Given passage:
=== Section Start ===
No, they don’t. But they don’t have to be so expensive. There is incredible markup on the bills and amount paid in the US. Not that anyone actually knows what the price is, or that there is any consistency to it.  US hospitals do have a Master Price List (like “one gall bladder surgery, $X) but it rarely is what is either billed or paid. These hospitals have deals cut with large insurers on how much they will be charged, and pay, on behalf of their customers. Medicare, the government insurance system for the aged and disabled, sets its own rates as to what it will pay (and the private insurance rates are usually expressed in “multiples of Medicare”). Really the only people who might be charged the “list price” are those who are uninsured and poor, those least likely to be able to pay it – although very few of us could pay those amounts! The couple who wrote about their experience in France is obviously well enough off to have spent that time in France, and to have paid their bill, but just being reasonably well off is far from sufficient to be able to pay hospital bills out of pocket.

Let us be entirely clear and simple: The reason US health care costs so much is profit. It is that everyone, everywhere along the line, is taking a cut. The insurance companies, right from the start, huge profits (and salaries to their executives). Hospital systems, huge markups (and salaries to their executives). Pharmaceutical companies, huge markups (and salaries to their executives). Doctors also, especially in some specialties. I could give lots of examples of those specialties with the highest income/work ratios. It is not because we use “too much health care” – indeed, it is really unlikely that any of us (unless a billionaire or a head of state) could have gotten the care that X did in France, and they did that just “routinely”, because it was what they thought was medically the right thing to do.
=== Section End ===
Instructions for the task: Reproduce the passage on why US health care costs so much, word for word and in full.

Exercise data:
=== Section Start ===
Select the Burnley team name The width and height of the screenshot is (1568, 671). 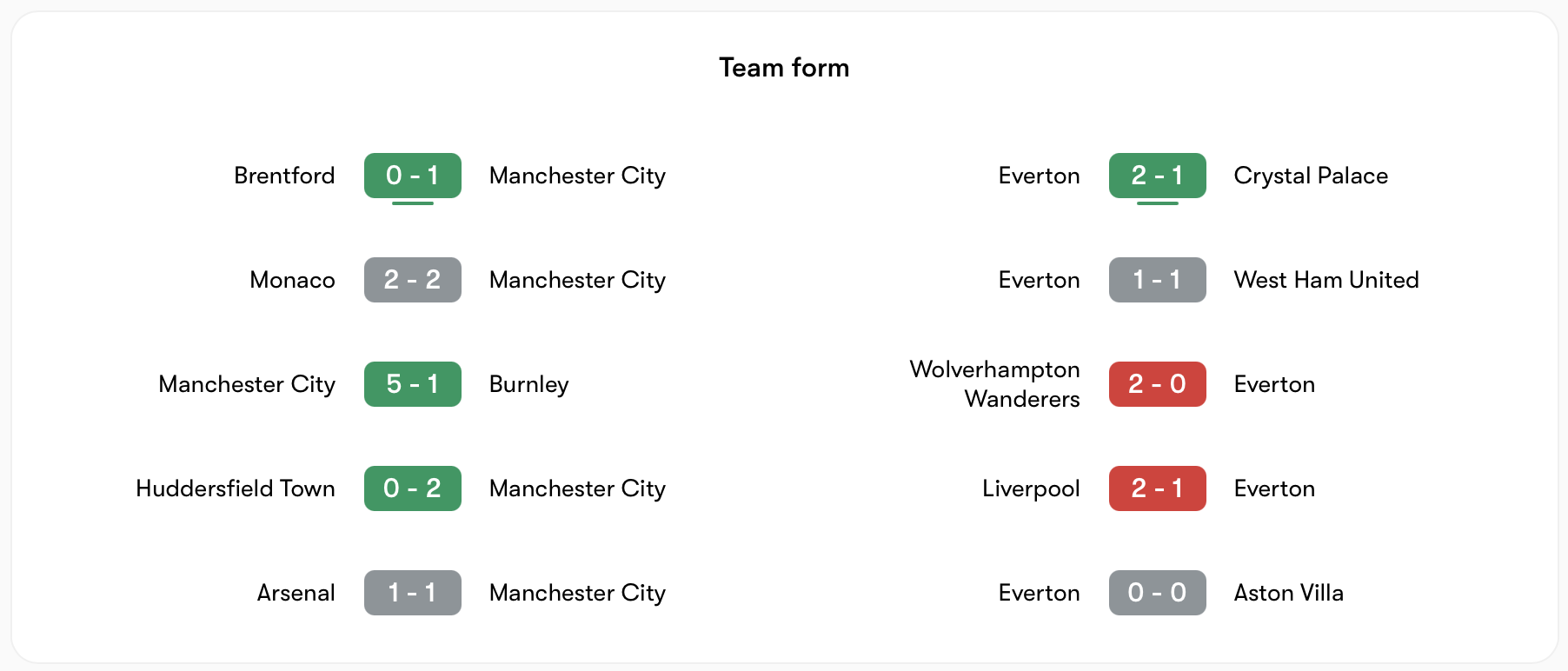point(528,384)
=== Section End ===
Result below:
No, they don’t. But they don’t have to be so expensive. There is incredible markup on the bills and amount paid in the US. Not that anyone actually knows what the price is, or that there is any consistency to it.  US hospitals do have a Master Price List (like “one gall bladder surgery, $X) but it rarely is what is either billed or paid. These hospitals have deals cut with large insurers on how much they will be charged, and pay, on behalf of their customers. Medicare, the government insurance system for the aged and disabled, sets its own rates as to what it will pay (and the private insurance rates are usually expressed in “multiples of Medicare”). Really the only people who might be charged the “list price” are those who are uninsured and poor, those least likely to be able to pay it – although very few of us could pay those amounts! The couple who wrote about their experience in France is obviously well enough off to have spent that time in France, and to have paid their bill, but just being reasonably well off is far from sufficient to be able to pay hospital bills out of pocket.

Let us be entirely clear and simple: The reason US health care costs so much is profit. It is that everyone, everywhere along the line, is taking a cut. The insurance companies, right from the start, huge profits (and salaries to their executives). Hospital systems, huge markups (and salaries to their executives). Pharmaceutical companies, huge markups (and salaries to their executives). Doctors also, especially in some specialties. I could give lots of examples of those specialties with the highest income/work ratios. It is not because we use “too much health care” – indeed, it is really unlikely that any of us (unless a billionaire or a head of state) could have gotten the care that X did in France, and they did that just “routinely”, because it was what they thought was medically the right thing to do.